The explosion spewed debris nearby, damaging infrastructure and spurring environmental concerns, writes CNBC’s Sara Salinas. As a result, the Federal Aviation Administration (FAA) launched a safety investigation, and in September, it released a report naming 63 corrective actions SpaceX had to take to prevent such an accident from happening again. On Wednesday, the FAA cleared SpaceX to conduct its second test.

“The FAA determined SpaceX met all safety, environmental, policy and financial responsibility requirements” for the second launch, the FAA said in a social media post.

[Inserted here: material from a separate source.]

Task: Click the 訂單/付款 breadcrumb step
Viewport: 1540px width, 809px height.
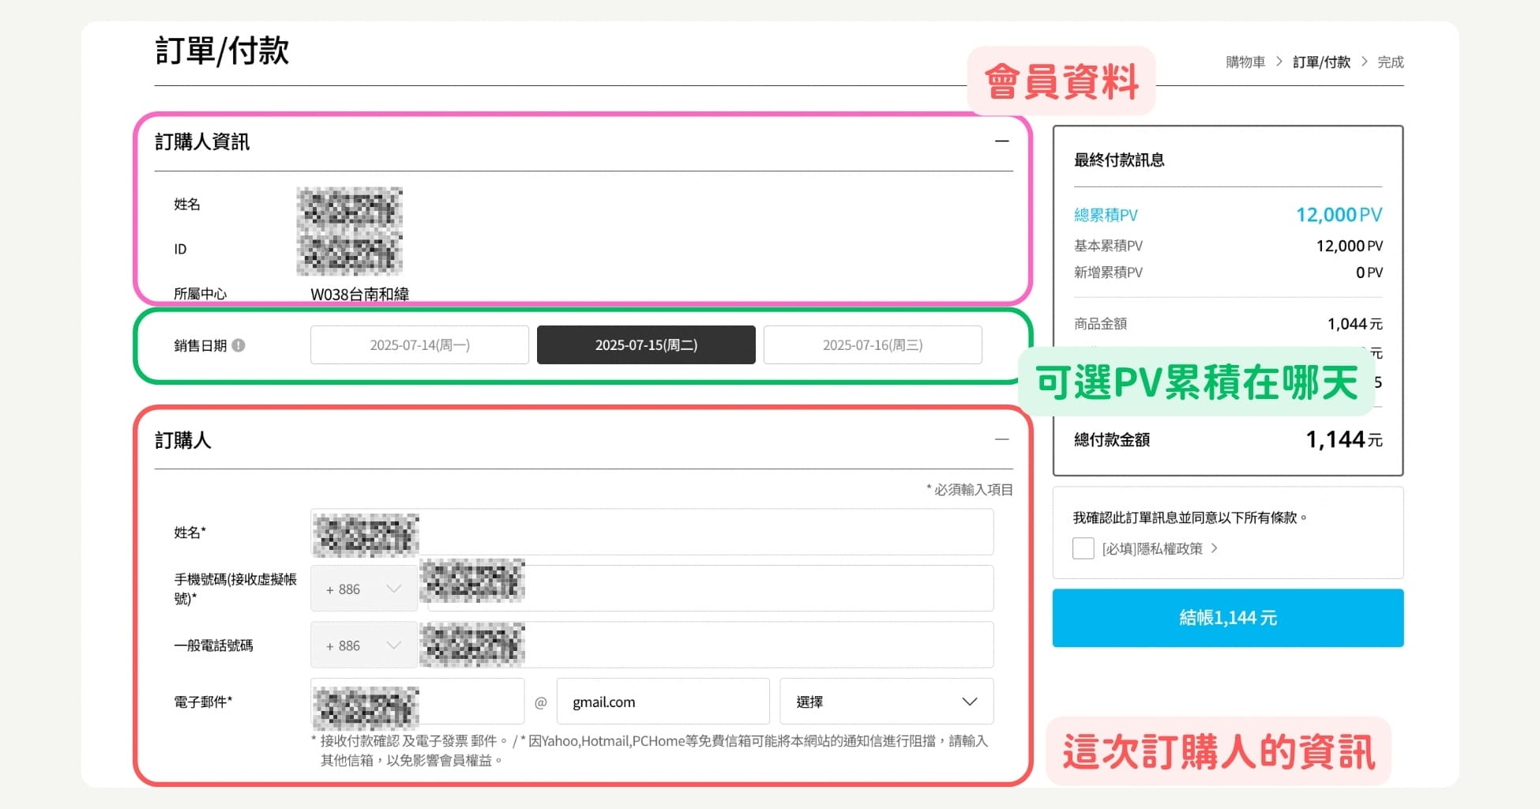Action: (1321, 61)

SpaceX says it has made several updates to the vehicle and ground infrastructure in advance of the second launch. It reinforced the launchpad foundation and added a flame detector to prevent a launchpad foundation failure, since during the first test, the booster’s engines blew the launchpad apart. Now, a new system will spray water as the engines ignite in an attempt to shield the launchpad from their energy, per CNN.

But the biggest change will be the debut of a new “hot-stage separation system,” which will use the spacecraft’s own engines to push it away from the booster.

The company has also made changes to prevent fuel leaks and fires and improve the system that causes Starship to explode, which didn’t kick in fast enough during the first test.

In August, SpaceX CEO Elon Musk wrote on social media that he predicts Starship has about a 50 percent chance of reaching orbital velocity during this test. “However, even getting to stage separation would be a win,” he added.

In 2021, NASA selected Starship to transport astronauts from lunar orbit to the moon’s surface as part of the space agency’s Artemis program. Once Starship completes its tests, SpaceX must launch at least one uncrewed mission that will land the spacecraft on the moon for it to meet NASA’s requirements.

At the end of last year, the space agency launched its Artemis 1 mission, in which an uncrewed Orion spacecraft traveled to the moon and back. Artemis 2, scheduled for no earlier than November of next year, will take four astronauts into lunar orbit. If SpaceX’s tests of Starship don’t go as planned, it could cause Artemis 3—the mission intended to land humans on the moon—to get delayed, per CNN.